La disposizione della Regione Piemonte in materia di canone idroelettrico non ha invaso la competenza esclusiva statale in materia di «tutela della concorrenza».
Lo ha stabilito la Corte costituzionale, che con la sentenza n. 158/2016 ha dichiarato non fondata la questione di legittimità dell’art. 7 della legge della Regione Piemonte 24 dicembre 2014, n. 22, promossa dal Presidente del Consiglio dei ministri per violazione dell’art. 117, secondo comma, lettera e), della Costituzione.
Secondo il Governo la disposizione regionale censurata – che stabilisce la misura del canone annuo per l’uso di acqua pubblica a fini energetici e di riqualificazione dell’energia, misura diversificata all’interno dell’utilizzazione idroelettrica in modo decrescente in proporzione alla potenza media di concessione – avrebbe invaso la competenza esclusiva statale in materia di «tutela della concorrenza». L’art. 37, comma 7, del decreto-legge 22 giugno 2012, n. 83 (Misure urgenti per la crescita del Paese), convertito, con modificazioni, dall’art. 1, comma 1, della legge 7 agosto 2012, n. 134, ha previsto che «con decreto del Ministro dello sviluppo economico, previa intesa in sede di Conferenza permanente per i rapporti tra lo Stato, le regioni e le province autonome di Trento e Bolzano, sono stabiliti i criteri generali per la determinazione, secondo principi di economicità e ragionevolezza, da parte delle regioni, di valori massimi dei canoni delle concessioni ad uso idroelettrico». La determinazione dei predetti canoni sarebbe stata, pertanto, attratta nell’ambito di tale disciplina, espressione della competenza esclusiva statale in materia di «tutela della concorrenza».
La Consulta ricorda che “la giurisprudenza di questa Corte ha espressamente ricondotto la quantificazione della misura dei canoni idroelettrici, ambito ben diverso da quello afferente al servizio idrico integrato (sentenza n. 85 del 2014), alla competenza legislativa concorrente in materia di «produzione, trasporto e distribuzione nazionale dell’energia» di cui all’art. 117, terzo comma, Cost. (sentenze n. 85 e 64 del 2014), così come aveva già ascritto al medesimo ambito di competenza la disciplina inerente alle concessioni di grandi derivazioni d’acqua per uso idroelettrico (sentenze n. 205 del 2011 e n. 1 del 2008)”.

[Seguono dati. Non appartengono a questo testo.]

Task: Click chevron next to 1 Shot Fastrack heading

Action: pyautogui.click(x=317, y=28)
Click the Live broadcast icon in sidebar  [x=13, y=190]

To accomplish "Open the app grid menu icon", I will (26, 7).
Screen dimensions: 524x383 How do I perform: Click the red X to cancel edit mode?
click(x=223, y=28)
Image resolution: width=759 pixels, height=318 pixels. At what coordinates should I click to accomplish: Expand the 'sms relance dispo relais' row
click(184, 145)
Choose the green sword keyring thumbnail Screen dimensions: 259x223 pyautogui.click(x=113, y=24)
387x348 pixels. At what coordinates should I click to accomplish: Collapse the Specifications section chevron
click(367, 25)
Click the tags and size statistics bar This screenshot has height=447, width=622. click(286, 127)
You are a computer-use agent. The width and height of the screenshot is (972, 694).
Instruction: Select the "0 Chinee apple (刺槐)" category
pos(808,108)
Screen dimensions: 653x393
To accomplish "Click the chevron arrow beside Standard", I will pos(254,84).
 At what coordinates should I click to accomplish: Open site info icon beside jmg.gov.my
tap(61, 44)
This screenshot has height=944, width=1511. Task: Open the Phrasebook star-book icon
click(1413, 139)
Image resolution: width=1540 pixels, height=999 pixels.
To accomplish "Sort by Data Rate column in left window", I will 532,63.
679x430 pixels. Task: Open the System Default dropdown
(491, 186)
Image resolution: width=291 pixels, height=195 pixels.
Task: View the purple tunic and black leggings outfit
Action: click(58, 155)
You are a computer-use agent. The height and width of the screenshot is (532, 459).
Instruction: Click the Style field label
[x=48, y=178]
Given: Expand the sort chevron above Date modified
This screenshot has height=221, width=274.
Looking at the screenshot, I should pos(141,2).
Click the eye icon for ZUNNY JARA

Con l’art. 37, comma 7, del d.l. n. 83 del 2012, lo Stato “è bensì intervenuto in tema di canoni delle concessioni ad uso idroelettrico, ma al solo fine di demandare a un successivo decreto ministeriale, da adottarsi d’intesa con le Regioni, esclusivamente la definizione dei «criteri generali» per la determinazione dei «valori massimi» dei suddetti canoni, che deve essere operata, però, dalle Regioni medesime. In altri termini, è ribadita espressamente la competenza regionale – già prevista dalla normativa statale pregressa (si veda, specialmente, l’art. 88 del d.lgs. n. 112 del 1998) – alla determinazione dei canoni, precisando soltanto che essa deve avvenire nel rispetto dei «criteri generali» stabiliti dal decreto ministeriale”.
In conclusione, la Corte costituzionale ha evidenziato che “l’art. 7 della legge della Regione Piemonte n. 22 del 2014 è riconducibile alla materia «produzione, trasporto e distribuzione nazionale dell’energia». Con la sua adozione, difatti, la Regione Piemonte non ha affatto dettato «criteri generali» per la determinazione dei canoni idroelettrici, che dovranno essere posti dal d.m. di cui all’art. 37, comma 7, del d.l. n. 83 del 2012, bensì ha soltanto provveduto a stabilire la misura dei canoni idroelettrici di cui alla disposizione impugnata. Quest’ultima, infatti, si limita a determinare, a decorrere dal 1° gennaio 2015 e fino all’adozione di un nuovo regolamento della Giunta regionale in materia, l’importo unitario del canone annuo per l’uso di acqua pubblica relativo all’uso energetico e di riqualificazione dell’energia”.